The required matching coils and capacitors get smaller at higher frequencies,
to the point where they can be included on the transistor die.  As you approach
1 GHz you might have several tuned circuits in a multi-stage amplifier (especially
in lower power chips) included on the die, with specs stated for gain reduction
provided in other nearby bands.  I've seen GaAs die less than 1mm square that
contained just coils and capacitors for a duplexor, as well as larger chips that
had a 4-way combiner, including quarter wave phasing lines, all on the chip.

Generally, chips designed for use up to 180 MHz or so will probably work well
at HF, but higher frequency parts are more likely to have built-in tuned circuits.

These devices were recent release (1987) silicon bipolar which as you pointed out
used internal tuning. I was low man on the totem pole and my misgivings
about using the devices at 174 MHz were pushed aside based on prior
success of other engineers. Motorola only provided data at 400 to 470 MHz.

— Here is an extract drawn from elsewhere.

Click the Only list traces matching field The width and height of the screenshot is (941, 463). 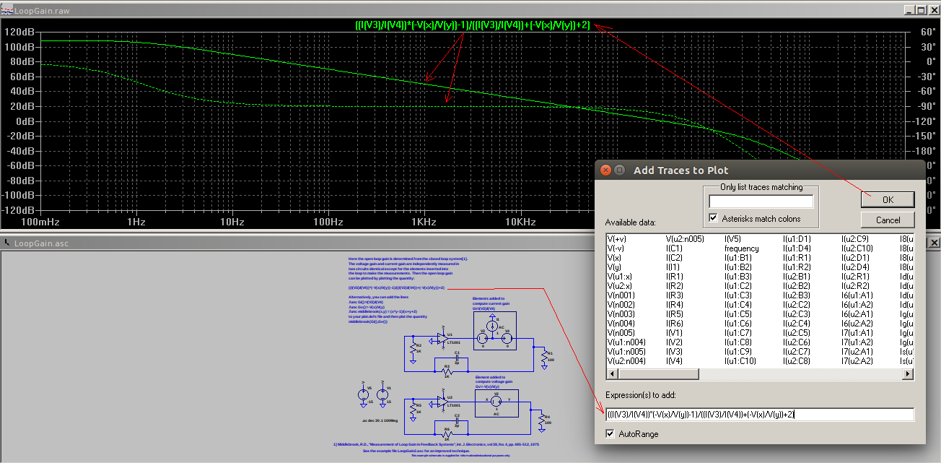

While we had metrology to characterize the device at 174 MHz the time crunch
per management did not allow the luxury of "baby step designing." The two
extra weeks on the back end to just get the chain to a point one could find
a stable operating point and the required addition of a circulator to prevent
it seeing an impedance that would allow it to take off and oscillate were swept
under the rug.  That was the last time I let someone back me into a corner
without the front end work.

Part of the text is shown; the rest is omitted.